## WHAT IS BEING ASKED
Rewrite every item below, replacing "Instruction" with "Command" and leaving everything else unchanged.

## TASK INPUTS
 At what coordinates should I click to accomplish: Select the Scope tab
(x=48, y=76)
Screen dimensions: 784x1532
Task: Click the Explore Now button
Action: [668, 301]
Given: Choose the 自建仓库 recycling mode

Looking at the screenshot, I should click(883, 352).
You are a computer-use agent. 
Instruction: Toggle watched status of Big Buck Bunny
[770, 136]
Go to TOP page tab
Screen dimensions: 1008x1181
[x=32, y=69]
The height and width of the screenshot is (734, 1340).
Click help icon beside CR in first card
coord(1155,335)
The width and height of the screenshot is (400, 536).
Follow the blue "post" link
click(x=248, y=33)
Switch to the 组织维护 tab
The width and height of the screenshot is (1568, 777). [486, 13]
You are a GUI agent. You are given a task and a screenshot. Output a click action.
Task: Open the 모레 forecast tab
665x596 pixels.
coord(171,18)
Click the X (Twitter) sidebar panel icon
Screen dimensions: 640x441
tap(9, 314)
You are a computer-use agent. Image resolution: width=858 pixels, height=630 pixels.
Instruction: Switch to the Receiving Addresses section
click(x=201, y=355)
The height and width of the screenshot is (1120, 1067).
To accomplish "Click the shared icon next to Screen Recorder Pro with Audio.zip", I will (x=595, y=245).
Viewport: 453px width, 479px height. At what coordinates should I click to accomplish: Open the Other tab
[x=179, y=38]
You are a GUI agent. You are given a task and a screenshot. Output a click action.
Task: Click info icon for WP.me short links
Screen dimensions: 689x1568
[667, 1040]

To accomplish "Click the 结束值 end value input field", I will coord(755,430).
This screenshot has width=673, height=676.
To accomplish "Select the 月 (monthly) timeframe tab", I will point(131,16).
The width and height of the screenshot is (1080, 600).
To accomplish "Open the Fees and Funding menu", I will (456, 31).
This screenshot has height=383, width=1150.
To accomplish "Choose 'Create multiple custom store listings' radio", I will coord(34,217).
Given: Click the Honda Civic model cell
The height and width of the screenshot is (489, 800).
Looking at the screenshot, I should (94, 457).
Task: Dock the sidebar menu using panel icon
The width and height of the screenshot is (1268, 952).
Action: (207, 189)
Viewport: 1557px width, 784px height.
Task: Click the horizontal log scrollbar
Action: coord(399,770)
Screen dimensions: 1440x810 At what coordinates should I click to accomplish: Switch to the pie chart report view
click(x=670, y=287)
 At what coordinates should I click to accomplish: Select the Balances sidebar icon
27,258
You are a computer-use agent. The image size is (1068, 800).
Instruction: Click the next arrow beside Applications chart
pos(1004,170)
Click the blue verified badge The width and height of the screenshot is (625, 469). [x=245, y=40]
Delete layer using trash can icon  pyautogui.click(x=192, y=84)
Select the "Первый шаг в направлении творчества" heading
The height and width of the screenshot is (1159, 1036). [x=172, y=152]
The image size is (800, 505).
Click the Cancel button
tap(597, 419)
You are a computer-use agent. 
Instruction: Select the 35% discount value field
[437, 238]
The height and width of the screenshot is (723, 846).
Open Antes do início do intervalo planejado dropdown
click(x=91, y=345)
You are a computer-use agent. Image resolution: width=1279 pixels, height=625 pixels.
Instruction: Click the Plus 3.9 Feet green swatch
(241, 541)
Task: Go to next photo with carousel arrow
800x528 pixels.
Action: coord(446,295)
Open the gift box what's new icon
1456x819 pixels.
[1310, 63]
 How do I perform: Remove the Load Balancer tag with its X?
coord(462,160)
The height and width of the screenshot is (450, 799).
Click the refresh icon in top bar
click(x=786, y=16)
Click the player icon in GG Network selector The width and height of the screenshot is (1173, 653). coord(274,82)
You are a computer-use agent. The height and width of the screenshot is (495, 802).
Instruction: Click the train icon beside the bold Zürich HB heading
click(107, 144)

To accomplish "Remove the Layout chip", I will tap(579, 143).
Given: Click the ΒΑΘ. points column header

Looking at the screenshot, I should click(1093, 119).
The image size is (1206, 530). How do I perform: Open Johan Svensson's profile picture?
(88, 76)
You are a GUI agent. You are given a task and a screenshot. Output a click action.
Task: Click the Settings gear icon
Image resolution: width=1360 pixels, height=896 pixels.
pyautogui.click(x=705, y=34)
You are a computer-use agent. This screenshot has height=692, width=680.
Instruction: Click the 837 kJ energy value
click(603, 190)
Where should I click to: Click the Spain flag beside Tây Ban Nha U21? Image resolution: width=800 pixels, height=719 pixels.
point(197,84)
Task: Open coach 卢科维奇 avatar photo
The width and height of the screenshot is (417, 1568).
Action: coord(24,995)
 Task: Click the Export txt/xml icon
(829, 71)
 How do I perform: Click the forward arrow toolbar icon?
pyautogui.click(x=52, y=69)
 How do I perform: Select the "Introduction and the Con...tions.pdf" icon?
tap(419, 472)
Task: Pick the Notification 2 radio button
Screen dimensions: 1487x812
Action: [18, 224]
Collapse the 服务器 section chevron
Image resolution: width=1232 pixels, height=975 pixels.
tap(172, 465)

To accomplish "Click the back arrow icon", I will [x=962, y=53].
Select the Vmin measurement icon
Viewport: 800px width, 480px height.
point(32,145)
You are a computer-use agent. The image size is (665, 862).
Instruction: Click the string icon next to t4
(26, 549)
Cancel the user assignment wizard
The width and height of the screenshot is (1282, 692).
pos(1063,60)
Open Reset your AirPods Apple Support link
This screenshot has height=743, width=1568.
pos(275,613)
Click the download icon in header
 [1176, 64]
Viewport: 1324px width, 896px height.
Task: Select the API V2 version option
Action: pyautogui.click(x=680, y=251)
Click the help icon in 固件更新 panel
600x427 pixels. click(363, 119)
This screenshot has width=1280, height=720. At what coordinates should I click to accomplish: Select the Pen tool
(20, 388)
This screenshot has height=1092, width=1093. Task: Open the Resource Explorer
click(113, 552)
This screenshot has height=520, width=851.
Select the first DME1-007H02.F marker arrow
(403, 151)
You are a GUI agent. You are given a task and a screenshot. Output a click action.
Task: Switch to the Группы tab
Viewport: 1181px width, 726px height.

## ANSWER FOR THIS EXERCISE
 At what coordinates should I click to accomplish: Select the Scope tab
(x=48, y=76)
Screen dimensions: 784x1532
Task: Click the Explore Now button
Action: [668, 301]
Given: Choose the 自建仓库 recycling mode

Looking at the screenshot, I should click(883, 352).
You are a computer-use agent. 
Command: Toggle watched status of Big Buck Bunny
[770, 136]
Go to TOP page tab
Screen dimensions: 1008x1181
[x=32, y=69]
The height and width of the screenshot is (734, 1340).
Click help icon beside CR in first card
coord(1155,335)
The width and height of the screenshot is (400, 536).
Follow the blue "post" link
click(x=248, y=33)
Switch to the 组织维护 tab
The width and height of the screenshot is (1568, 777). [486, 13]
You are a GUI agent. You are given a task and a screenshot. Output a click action.
Task: Open the 모레 forecast tab
665x596 pixels.
coord(171,18)
Click the X (Twitter) sidebar panel icon
Screen dimensions: 640x441
tap(9, 314)
You are a computer-use agent. Image resolution: width=858 pixels, height=630 pixels.
Command: Switch to the Receiving Addresses section
click(x=201, y=355)
The height and width of the screenshot is (1120, 1067).
To accomplish "Click the shared icon next to Screen Recorder Pro with Audio.zip", I will (x=595, y=245).
Viewport: 453px width, 479px height. At what coordinates should I click to accomplish: Open the Other tab
[x=179, y=38]
You are a GUI agent. You are given a task and a screenshot. Output a click action.
Task: Click info icon for WP.me short links
Screen dimensions: 689x1568
[667, 1040]

To accomplish "Click the 结束值 end value input field", I will coord(755,430).
This screenshot has width=673, height=676.
To accomplish "Select the 月 (monthly) timeframe tab", I will point(131,16).
The width and height of the screenshot is (1080, 600).
To accomplish "Open the Fees and Funding menu", I will (456, 31).
This screenshot has height=383, width=1150.
To accomplish "Choose 'Create multiple custom store listings' radio", I will coord(34,217).
Given: Click the Honda Civic model cell
The height and width of the screenshot is (489, 800).
Looking at the screenshot, I should (94, 457).
Task: Dock the sidebar menu using panel icon
The width and height of the screenshot is (1268, 952).
Action: (207, 189)
Viewport: 1557px width, 784px height.
Task: Click the horizontal log scrollbar
Action: coord(399,770)
Screen dimensions: 1440x810 At what coordinates should I click to accomplish: Switch to the pie chart report view
click(x=670, y=287)
 At what coordinates should I click to accomplish: Select the Balances sidebar icon
27,258
You are a computer-use agent. The image size is (1068, 800).
Command: Click the next arrow beside Applications chart
pos(1004,170)
Click the blue verified badge The width and height of the screenshot is (625, 469). [x=245, y=40]
Delete layer using trash can icon  pyautogui.click(x=192, y=84)
Select the "Первый шаг в направлении творчества" heading
The height and width of the screenshot is (1159, 1036). [x=172, y=152]
The image size is (800, 505).
Click the Cancel button
tap(597, 419)
You are a computer-use agent. 
Command: Select the 35% discount value field
[437, 238]
The height and width of the screenshot is (723, 846).
Open Antes do início do intervalo planejado dropdown
click(x=91, y=345)
You are a computer-use agent. Image resolution: width=1279 pixels, height=625 pixels.
Command: Click the Plus 3.9 Feet green swatch
(241, 541)
Task: Go to next photo with carousel arrow
800x528 pixels.
Action: coord(446,295)
Open the gift box what's new icon
1456x819 pixels.
[1310, 63]
 How do I perform: Remove the Load Balancer tag with its X?
coord(462,160)
The height and width of the screenshot is (450, 799).
Click the refresh icon in top bar
click(x=786, y=16)
Click the player icon in GG Network selector The width and height of the screenshot is (1173, 653). coord(274,82)
You are a computer-use agent. The height and width of the screenshot is (495, 802).
Command: Click the train icon beside the bold Zürich HB heading
click(107, 144)

To accomplish "Remove the Layout chip", I will tap(579, 143).
Given: Click the ΒΑΘ. points column header

Looking at the screenshot, I should click(1093, 119).
The image size is (1206, 530). How do I perform: Open Johan Svensson's profile picture?
(88, 76)
You are a GUI agent. You are given a task and a screenshot. Output a click action.
Task: Click the Settings gear icon
Image resolution: width=1360 pixels, height=896 pixels.
pyautogui.click(x=705, y=34)
You are a computer-use agent. This screenshot has height=692, width=680.
Command: Click the 837 kJ energy value
click(603, 190)
Where should I click to: Click the Spain flag beside Tây Ban Nha U21? Image resolution: width=800 pixels, height=719 pixels.
point(197,84)
Task: Open coach 卢科维奇 avatar photo
The width and height of the screenshot is (417, 1568).
Action: coord(24,995)
 Task: Click the Export txt/xml icon
(829, 71)
 How do I perform: Click the forward arrow toolbar icon?
pyautogui.click(x=52, y=69)
 How do I perform: Select the "Introduction and the Con...tions.pdf" icon?
tap(419, 472)
Task: Pick the Notification 2 radio button
Screen dimensions: 1487x812
Action: [18, 224]
Collapse the 服务器 section chevron
Image resolution: width=1232 pixels, height=975 pixels.
tap(172, 465)

To accomplish "Click the back arrow icon", I will [x=962, y=53].
Select the Vmin measurement icon
Viewport: 800px width, 480px height.
point(32,145)
You are a computer-use agent. The image size is (665, 862).
Command: Click the string icon next to t4
(26, 549)
Cancel the user assignment wizard
The width and height of the screenshot is (1282, 692).
pos(1063,60)
Open Reset your AirPods Apple Support link
This screenshot has height=743, width=1568.
pos(275,613)
Click the download icon in header
 [1176, 64]
Viewport: 1324px width, 896px height.
Task: Select the API V2 version option
Action: pyautogui.click(x=680, y=251)
Click the help icon in 固件更新 panel
600x427 pixels. click(363, 119)
This screenshot has width=1280, height=720. At what coordinates should I click to accomplish: Select the Pen tool
(20, 388)
This screenshot has height=1092, width=1093. Task: Open the Resource Explorer
click(113, 552)
This screenshot has height=520, width=851.
Select the first DME1-007H02.F marker arrow
(403, 151)
You are a GUI agent. You are given a task and a screenshot. Output a click action.
Task: Switch to the Группы tab
Viewport: 1181px width, 726px height.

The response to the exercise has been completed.